I consider myself lucky- I've walked away from violent and threatening episodes physically unscathed. Still, each one is exhausting. Despite the fact that these incidents were reported to my employers, I was never been offered any kind of debriefing or counseling. Again, I had to seek out help on my own when I needed it. It makes me question my decision to continue working in medicine. Recently, in a job I've now left, I had a patient throw a mask at me and lunge at me. I encountered several patients who were verbally abusive to staff in the clinic; one used racial and ethnic slurs. Another made a gun threat on the phone. Even in my current position, a lot of patients seem on edge, and I find myself wary at work. We have panic buttons and in some sites we have security guards, but we can't be prepared for everything.

We need to acknowledge that abuse of healthcare workers is one of the many factors leading to burnout. Already, burnout is responsible for one out of five doctors planning to leave the profession in the next two years. Already, burnout is responsible for a serious nursing shortage and an impending serious physician shortage.
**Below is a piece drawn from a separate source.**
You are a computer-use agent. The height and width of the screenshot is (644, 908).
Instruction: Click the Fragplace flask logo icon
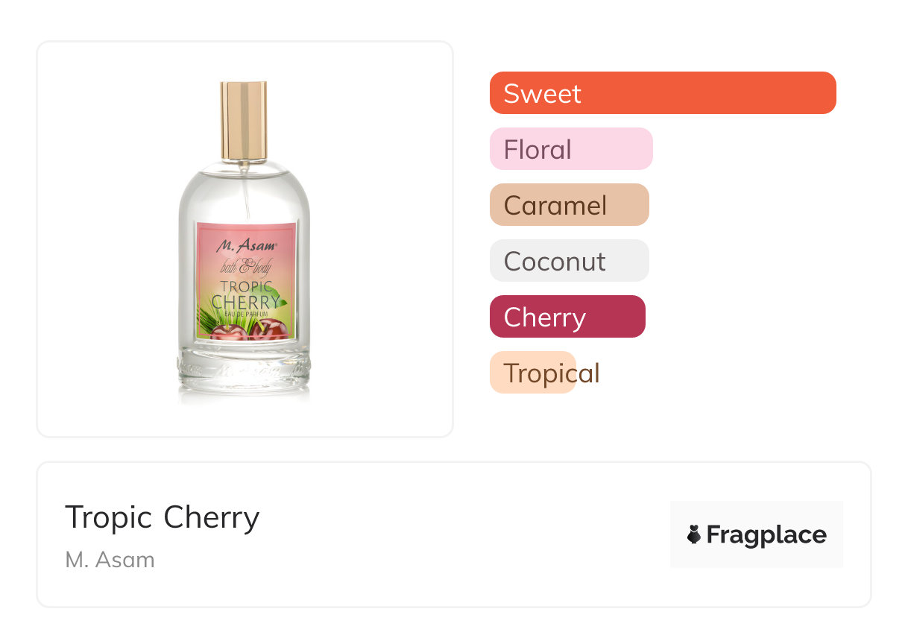pos(694,534)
I wish healthcare had taken a harder stance on aggressive behavior long ago. I wish we didn't have to see it as 'part of the job.' I think we ought to, as a profession, make a clear statement that it will not be tolerated, and that we will not allow abusive patients to return to our places of work. We also need to consistently teach de-escalation techniques and provide debriefing when healthcare workers are victimized. I fear that we will lose more doctors and nurses to burnout from violence and, tragically, to death from violence. We can't afford that loss.